According to AFG changes to broker commission could result in “a significant reduction in competition in the mortgage sector…every mortgage customer will pay for reduced competition throughout the life of their loan.”
ASIC are concerned that mortgage broker commissions “are a form of conflicted remuneration” which could lead to worse results for borrowers.
The watchdog has been consulting brokers and lenders to see how commission works and whether alternative models – such as upfront ‘fee for service’ models – could work better for consumers.
However AFG claim undermining brokers could reverse a trend which has seen the average variable rate come down from 4% above the cash rate in 1994 to 1.75% in 2010.
Critics of commission have argued that while borrowers may not need to pay an upfront cost, commission is factored into the loan, thus making it more expensive and potentially preventing borrowers from accessing the most suitable loan for their situation.

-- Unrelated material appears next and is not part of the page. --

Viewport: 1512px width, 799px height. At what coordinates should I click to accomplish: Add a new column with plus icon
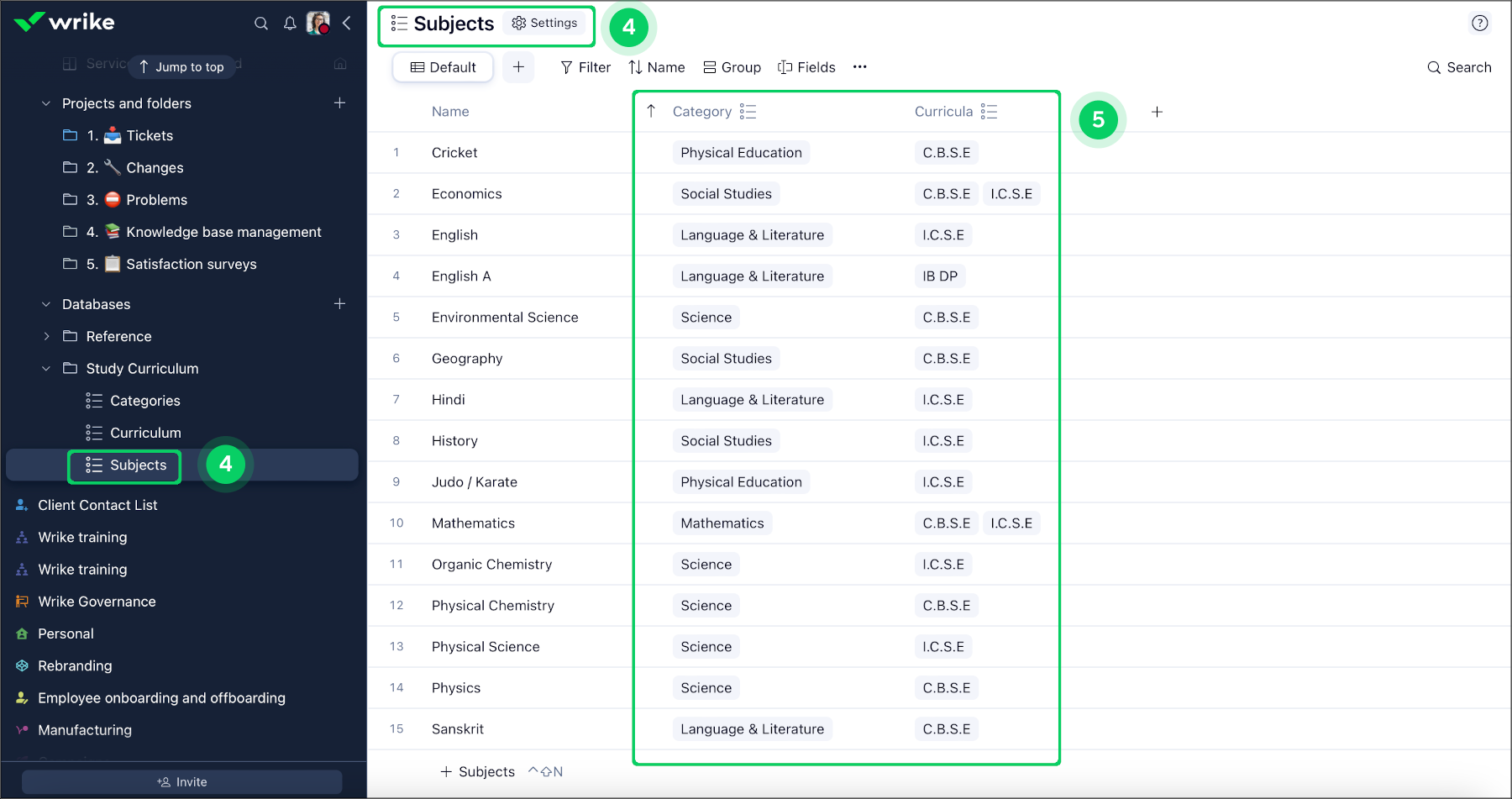[x=1157, y=112]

AFG however argue that “not all potential borrowers recognise the discounts that brokers can secure for them”, noting that a “discount of 0.4% on a $450,000 25 year mortgage advertised at 4.8% would see the consumer pay off their loan 21 months early and save approximately $54,000 in interest.”
Whether brokers do make finance cheaper for borrowers will be examined in a wider look at lending data by ASIC, who will report their findings to the government in December of this year.